(Written request A) Please convert the lines of the records between the line holding "Task: Open the ウインドウ menu" and the line holding "click(x=442, y=205)", inclusive, into a Markdown table with columns named Row and Line, leaving out blank lines.

_ _ _ _ _

FOR THE LOVE OF WHATEVER YOU HOLD SACRED, DO NOT END UP IN CLEVELAND, TENNESSEE.

I ended up there as a result of needing gas on a return trip from a family vacation. It is right off of I-75, so watch out.

Sunday, noon. The place resembles a small suburb, except that right now it's a ghost town and I feel like I'm in Salem's Lot. Everything is closed, and there are no cars, not on the road, not in front of houses, not anywhere.

The gas station is closed. The sign reads: "We are worshipping Our Lord. You should be too." Fear strikes the hearts of my family and I, four people well used to fanatics and running like mad from them. We decide, as a family, to run like mad.

_ _ _ _ _

(Written request B) According to the Cleveland, Tennessee passage, why did the writer end up in Cleveland?

(Data lines)
_ _ _ _ _

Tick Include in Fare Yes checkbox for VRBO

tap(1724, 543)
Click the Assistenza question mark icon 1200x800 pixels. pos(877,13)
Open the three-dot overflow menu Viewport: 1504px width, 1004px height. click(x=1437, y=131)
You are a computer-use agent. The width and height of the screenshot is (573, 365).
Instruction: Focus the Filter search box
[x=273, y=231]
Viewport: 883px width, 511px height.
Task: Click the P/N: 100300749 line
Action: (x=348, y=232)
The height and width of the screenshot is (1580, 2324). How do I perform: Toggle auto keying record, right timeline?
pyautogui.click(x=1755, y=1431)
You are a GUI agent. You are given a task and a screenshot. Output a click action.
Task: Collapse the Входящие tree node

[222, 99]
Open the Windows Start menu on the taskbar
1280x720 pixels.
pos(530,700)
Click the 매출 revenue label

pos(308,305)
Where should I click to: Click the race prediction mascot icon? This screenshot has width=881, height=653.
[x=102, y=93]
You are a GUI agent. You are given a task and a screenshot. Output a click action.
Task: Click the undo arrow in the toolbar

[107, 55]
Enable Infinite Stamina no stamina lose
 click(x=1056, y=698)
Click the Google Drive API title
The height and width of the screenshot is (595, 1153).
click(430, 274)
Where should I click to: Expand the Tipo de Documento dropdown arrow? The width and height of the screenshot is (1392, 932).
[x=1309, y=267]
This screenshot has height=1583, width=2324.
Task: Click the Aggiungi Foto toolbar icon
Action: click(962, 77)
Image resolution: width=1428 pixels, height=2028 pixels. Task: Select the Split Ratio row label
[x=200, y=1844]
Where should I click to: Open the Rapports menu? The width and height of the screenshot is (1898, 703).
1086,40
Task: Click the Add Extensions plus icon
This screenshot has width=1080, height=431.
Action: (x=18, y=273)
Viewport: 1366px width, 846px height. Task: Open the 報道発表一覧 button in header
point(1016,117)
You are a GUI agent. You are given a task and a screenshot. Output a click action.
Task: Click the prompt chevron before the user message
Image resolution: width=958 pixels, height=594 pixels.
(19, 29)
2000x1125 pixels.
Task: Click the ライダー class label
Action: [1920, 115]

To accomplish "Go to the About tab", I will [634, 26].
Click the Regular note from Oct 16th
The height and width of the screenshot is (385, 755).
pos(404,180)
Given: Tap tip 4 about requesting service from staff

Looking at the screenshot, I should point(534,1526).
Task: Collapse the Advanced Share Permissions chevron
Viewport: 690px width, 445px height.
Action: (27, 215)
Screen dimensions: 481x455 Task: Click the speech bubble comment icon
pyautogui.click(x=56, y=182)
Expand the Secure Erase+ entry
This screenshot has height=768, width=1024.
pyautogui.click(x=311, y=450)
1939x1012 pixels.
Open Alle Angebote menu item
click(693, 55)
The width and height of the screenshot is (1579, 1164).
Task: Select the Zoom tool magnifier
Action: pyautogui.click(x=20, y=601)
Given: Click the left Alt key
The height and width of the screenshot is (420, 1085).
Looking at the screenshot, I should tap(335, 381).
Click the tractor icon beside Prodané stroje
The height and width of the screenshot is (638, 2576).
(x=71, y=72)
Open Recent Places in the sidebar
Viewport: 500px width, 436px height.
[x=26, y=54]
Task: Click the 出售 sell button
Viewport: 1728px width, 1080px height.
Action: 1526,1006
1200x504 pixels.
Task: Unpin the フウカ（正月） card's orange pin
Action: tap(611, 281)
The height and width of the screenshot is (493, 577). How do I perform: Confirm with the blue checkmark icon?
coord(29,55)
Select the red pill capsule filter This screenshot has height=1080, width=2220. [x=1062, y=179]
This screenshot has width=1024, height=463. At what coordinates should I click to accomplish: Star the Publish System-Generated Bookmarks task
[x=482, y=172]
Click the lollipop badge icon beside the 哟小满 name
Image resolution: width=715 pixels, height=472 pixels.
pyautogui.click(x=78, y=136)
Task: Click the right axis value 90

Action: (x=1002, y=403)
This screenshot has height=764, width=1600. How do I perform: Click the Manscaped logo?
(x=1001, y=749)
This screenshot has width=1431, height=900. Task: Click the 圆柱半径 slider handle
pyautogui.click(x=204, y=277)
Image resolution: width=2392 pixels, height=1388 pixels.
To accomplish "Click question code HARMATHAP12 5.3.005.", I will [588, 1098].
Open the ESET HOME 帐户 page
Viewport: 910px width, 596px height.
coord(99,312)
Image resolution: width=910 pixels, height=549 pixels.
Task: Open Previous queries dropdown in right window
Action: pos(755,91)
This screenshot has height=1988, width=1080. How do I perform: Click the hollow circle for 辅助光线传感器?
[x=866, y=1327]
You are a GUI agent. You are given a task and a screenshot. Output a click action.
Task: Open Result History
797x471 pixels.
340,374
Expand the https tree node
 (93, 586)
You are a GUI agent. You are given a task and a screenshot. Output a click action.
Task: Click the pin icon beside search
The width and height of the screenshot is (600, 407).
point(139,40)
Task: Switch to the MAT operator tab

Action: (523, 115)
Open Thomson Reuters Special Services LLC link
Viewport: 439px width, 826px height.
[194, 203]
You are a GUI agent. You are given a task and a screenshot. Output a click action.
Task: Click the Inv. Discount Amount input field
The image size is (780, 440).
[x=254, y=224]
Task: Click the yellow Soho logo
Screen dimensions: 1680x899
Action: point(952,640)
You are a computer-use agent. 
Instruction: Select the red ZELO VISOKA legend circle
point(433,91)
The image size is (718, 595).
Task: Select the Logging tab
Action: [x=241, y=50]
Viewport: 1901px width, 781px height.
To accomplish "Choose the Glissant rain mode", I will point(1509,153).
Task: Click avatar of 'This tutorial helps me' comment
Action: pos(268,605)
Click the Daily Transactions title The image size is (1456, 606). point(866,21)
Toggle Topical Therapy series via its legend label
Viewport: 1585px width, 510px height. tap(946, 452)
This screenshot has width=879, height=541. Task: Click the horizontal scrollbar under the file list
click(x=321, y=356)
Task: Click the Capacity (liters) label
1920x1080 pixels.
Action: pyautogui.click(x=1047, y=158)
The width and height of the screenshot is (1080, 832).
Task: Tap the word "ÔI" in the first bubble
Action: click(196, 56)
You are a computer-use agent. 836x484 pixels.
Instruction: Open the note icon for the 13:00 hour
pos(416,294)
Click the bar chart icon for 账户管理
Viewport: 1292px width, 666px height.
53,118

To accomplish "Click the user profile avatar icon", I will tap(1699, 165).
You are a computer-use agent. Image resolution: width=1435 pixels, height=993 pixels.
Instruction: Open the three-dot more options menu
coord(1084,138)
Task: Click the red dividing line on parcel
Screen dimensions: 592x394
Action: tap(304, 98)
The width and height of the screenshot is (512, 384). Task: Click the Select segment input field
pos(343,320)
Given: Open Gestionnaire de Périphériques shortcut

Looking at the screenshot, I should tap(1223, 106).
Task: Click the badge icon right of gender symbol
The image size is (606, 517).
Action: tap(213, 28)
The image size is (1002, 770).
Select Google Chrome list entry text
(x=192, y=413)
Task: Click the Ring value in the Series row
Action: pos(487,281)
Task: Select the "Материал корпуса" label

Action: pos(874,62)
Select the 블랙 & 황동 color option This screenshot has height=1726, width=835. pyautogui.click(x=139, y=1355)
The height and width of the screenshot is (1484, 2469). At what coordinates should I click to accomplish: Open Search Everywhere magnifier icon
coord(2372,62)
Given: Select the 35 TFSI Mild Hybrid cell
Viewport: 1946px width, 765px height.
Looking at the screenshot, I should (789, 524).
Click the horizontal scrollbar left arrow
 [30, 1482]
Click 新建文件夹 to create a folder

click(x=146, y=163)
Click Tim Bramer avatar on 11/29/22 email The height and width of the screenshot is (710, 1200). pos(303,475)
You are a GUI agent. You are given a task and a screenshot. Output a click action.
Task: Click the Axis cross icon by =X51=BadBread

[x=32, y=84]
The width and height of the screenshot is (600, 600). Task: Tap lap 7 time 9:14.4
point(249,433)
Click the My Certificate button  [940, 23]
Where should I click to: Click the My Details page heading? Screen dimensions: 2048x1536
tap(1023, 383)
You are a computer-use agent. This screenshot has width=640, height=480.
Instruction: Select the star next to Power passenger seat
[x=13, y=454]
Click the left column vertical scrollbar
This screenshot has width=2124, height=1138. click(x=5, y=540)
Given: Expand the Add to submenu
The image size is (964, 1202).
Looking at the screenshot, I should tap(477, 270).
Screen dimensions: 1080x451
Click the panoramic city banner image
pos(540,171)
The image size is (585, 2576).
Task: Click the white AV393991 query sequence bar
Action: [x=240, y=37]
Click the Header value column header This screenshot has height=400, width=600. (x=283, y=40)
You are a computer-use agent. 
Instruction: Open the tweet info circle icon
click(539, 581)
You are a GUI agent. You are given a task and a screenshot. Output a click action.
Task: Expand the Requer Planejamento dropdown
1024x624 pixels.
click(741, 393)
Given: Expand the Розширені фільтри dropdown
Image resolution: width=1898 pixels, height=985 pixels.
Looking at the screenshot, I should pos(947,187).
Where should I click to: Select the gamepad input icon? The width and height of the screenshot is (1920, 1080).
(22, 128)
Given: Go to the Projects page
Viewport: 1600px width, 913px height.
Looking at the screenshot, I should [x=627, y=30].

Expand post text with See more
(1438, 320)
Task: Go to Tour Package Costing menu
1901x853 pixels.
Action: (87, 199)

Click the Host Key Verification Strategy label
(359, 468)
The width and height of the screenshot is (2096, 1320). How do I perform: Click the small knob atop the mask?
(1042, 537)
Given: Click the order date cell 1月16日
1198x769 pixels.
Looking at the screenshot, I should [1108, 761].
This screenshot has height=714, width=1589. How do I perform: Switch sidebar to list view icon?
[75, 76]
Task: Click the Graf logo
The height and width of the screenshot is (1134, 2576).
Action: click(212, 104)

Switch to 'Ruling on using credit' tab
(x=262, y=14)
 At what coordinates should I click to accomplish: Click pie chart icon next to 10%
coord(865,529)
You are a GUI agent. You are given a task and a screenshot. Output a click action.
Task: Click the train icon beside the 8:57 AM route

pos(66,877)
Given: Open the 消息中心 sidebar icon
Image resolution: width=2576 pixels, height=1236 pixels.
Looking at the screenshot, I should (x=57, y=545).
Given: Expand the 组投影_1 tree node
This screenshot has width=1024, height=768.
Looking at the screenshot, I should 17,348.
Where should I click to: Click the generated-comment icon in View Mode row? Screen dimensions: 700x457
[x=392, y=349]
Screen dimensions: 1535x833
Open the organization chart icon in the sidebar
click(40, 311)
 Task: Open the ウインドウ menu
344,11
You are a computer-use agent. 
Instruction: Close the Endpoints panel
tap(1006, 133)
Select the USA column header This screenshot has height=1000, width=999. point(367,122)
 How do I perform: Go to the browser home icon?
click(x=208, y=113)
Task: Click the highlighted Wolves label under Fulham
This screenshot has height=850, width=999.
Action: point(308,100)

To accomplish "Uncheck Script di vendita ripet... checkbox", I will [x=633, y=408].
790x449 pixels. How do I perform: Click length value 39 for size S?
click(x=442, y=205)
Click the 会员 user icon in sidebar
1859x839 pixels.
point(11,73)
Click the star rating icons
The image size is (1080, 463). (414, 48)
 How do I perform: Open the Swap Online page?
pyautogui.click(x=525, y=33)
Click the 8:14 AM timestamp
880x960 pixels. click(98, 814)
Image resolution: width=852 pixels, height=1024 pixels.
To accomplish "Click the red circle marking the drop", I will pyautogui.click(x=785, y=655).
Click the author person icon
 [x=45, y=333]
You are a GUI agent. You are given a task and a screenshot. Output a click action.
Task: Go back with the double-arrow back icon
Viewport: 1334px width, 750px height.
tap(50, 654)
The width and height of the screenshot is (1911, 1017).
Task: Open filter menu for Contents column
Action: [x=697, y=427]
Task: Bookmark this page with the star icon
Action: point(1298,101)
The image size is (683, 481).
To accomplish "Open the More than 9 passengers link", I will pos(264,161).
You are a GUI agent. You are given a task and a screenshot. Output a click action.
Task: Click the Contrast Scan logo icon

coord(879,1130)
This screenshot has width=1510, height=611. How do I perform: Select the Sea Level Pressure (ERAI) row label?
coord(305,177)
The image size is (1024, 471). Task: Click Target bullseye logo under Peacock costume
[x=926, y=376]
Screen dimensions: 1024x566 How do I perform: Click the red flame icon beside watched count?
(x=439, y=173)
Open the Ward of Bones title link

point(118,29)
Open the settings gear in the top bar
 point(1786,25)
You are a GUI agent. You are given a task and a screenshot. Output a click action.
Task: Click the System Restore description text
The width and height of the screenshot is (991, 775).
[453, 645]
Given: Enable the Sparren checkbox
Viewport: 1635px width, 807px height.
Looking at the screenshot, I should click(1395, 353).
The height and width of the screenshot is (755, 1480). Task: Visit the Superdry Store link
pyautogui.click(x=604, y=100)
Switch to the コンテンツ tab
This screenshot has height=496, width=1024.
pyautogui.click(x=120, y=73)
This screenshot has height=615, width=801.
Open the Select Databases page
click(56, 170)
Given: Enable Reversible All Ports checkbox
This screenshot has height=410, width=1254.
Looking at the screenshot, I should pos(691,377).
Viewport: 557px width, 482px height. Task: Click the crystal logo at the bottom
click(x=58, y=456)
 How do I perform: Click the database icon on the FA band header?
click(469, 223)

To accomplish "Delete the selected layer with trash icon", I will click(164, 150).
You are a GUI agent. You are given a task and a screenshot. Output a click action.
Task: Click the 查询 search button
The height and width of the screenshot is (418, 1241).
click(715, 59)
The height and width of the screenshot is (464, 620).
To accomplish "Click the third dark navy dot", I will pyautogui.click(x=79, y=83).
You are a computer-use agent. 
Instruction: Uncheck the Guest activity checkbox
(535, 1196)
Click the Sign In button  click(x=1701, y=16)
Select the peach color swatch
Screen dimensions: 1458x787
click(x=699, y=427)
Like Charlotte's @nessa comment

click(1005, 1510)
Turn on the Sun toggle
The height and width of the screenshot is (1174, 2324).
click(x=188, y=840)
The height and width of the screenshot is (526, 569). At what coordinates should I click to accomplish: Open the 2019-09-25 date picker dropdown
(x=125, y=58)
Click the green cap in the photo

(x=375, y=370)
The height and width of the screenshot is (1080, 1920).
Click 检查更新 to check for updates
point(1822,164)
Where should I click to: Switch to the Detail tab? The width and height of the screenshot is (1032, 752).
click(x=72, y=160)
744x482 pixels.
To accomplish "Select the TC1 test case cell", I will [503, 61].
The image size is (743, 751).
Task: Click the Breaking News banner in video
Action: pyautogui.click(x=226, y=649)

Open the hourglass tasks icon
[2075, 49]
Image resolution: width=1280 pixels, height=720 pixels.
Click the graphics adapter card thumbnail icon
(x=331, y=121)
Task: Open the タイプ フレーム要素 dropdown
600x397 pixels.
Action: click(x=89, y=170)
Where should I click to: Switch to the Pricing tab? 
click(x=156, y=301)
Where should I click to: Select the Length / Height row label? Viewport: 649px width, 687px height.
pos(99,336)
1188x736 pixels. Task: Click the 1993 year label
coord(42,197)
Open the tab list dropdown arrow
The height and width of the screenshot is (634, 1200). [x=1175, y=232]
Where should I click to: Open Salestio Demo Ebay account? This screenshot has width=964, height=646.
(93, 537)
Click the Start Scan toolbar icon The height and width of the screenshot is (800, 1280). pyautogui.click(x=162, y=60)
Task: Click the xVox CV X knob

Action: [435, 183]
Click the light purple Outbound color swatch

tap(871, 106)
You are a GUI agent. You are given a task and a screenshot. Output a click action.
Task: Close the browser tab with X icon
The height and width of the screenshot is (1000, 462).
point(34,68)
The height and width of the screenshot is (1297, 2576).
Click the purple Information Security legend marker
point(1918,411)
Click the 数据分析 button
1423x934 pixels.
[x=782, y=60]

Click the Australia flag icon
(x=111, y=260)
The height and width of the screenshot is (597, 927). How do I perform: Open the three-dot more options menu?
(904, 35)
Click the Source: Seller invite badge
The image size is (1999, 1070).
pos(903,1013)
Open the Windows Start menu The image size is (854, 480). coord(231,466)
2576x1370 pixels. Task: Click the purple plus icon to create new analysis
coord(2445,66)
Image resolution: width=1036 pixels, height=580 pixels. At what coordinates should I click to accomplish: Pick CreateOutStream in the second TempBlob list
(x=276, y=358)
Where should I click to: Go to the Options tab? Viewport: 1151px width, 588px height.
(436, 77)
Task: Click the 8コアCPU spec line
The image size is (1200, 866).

_ _ _ _ _

(Right answer A)
| Row | Line |
|---|---|
| 1 |  Task: Open the ウインドウ menu |
| 2 | 344,11 |
| 3 | You are a computer-use agent.  |
| 4 | Instruction: Close the Endpoints panel |
| 5 | tap(1006, 133) |
| 6 | Select the USA column header This screenshot has height=1000, width=999. point(367,122) |
| 7 |  How do I perform: Go to the browser home icon? |
| 8 | click(x=208, y=113) |
| 9 | Task: Click the highlighted Wolves label under Fulham |
| 10 | This screenshot has height=850, width=999. |
| 11 | Action: point(308,100) |
| 12 | To accomplish "Uncheck Script di vendita ripet... checkbox", I will [x=633, y=408]. |
| 13 | 790x449 pixels. How do I perform: Click length value 39 for size S? |
| 14 | click(x=442, y=205) |

(Right answer B) The writer needed gas on a return trip from a family vacation.